Here the answer should be the line with "Where should I click to: Click the Ignore" and all the lines after it through the end of the listing, each repeated exactly, and no other text.

### INFORMATION PROVIDED
-=-=-
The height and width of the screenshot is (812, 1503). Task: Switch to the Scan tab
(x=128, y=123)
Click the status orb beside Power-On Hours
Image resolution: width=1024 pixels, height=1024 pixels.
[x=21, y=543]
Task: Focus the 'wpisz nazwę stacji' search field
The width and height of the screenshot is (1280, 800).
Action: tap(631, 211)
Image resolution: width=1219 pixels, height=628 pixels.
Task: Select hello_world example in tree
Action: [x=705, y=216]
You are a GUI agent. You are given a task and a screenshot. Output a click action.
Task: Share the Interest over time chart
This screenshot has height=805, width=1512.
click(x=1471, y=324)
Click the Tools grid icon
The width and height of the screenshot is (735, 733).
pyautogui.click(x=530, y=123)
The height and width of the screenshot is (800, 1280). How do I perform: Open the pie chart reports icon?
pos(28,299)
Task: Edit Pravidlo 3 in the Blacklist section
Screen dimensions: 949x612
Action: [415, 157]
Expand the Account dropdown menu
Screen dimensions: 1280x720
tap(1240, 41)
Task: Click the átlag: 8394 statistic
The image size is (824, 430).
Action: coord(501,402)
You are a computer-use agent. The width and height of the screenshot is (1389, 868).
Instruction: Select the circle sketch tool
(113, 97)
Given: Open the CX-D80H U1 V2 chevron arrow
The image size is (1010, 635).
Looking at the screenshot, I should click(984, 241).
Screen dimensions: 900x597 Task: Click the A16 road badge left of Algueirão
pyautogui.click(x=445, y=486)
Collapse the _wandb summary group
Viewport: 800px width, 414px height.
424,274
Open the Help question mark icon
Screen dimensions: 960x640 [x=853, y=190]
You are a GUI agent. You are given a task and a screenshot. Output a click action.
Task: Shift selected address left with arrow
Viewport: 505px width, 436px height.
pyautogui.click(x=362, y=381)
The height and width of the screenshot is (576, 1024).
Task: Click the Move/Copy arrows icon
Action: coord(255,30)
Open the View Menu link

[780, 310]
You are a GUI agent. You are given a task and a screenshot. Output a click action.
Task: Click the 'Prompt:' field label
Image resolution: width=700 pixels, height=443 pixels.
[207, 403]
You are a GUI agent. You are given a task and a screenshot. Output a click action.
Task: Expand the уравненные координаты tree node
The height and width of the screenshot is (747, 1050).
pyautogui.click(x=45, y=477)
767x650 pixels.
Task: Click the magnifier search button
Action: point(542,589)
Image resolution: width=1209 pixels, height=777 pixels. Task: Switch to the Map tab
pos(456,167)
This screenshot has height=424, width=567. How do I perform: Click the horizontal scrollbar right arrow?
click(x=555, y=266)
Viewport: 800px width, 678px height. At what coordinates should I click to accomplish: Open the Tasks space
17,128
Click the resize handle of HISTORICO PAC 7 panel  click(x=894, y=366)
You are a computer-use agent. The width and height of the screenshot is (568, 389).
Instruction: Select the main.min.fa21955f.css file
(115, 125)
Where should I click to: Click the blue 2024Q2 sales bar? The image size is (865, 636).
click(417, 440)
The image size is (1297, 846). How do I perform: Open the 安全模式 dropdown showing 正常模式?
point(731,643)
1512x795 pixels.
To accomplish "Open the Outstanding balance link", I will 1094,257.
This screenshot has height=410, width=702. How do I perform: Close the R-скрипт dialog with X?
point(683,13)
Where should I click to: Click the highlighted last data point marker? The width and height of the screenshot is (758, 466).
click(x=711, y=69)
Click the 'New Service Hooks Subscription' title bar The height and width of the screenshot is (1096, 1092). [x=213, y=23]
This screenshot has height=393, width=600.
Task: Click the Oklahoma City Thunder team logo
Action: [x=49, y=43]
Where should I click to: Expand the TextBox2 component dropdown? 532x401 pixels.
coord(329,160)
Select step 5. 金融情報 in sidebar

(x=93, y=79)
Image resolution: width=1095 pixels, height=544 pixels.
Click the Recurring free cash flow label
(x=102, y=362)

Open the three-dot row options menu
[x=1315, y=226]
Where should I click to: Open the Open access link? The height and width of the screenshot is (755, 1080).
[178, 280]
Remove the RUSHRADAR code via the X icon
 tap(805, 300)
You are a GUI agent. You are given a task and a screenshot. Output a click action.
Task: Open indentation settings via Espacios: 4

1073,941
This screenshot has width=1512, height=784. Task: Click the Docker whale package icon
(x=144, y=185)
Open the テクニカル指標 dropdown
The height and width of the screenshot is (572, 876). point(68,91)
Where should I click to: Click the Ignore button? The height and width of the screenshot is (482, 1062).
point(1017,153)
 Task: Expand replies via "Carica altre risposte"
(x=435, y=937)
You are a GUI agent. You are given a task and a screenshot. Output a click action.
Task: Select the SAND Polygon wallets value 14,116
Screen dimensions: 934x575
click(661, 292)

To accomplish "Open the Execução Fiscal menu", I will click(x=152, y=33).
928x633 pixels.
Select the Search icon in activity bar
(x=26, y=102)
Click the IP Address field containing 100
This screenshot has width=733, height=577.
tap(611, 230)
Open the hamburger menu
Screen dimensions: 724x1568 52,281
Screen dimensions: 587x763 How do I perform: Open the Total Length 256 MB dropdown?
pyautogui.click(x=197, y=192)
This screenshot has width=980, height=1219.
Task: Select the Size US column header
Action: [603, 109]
-=-=-
### YOUR SOLUTION
Where should I click to: Click the Ignore button? The height and width of the screenshot is (482, 1062).
point(1017,153)
 Task: Expand replies via "Carica altre risposte"
(x=435, y=937)
You are a GUI agent. You are given a task and a screenshot. Output a click action.
Task: Select the SAND Polygon wallets value 14,116
Screen dimensions: 934x575
click(661, 292)

To accomplish "Open the Execução Fiscal menu", I will click(x=152, y=33).
928x633 pixels.
Select the Search icon in activity bar
(x=26, y=102)
Click the IP Address field containing 100
This screenshot has width=733, height=577.
tap(611, 230)
Open the hamburger menu
Screen dimensions: 724x1568 52,281
Screen dimensions: 587x763 How do I perform: Open the Total Length 256 MB dropdown?
pyautogui.click(x=197, y=192)
This screenshot has width=980, height=1219.
Task: Select the Size US column header
Action: [603, 109]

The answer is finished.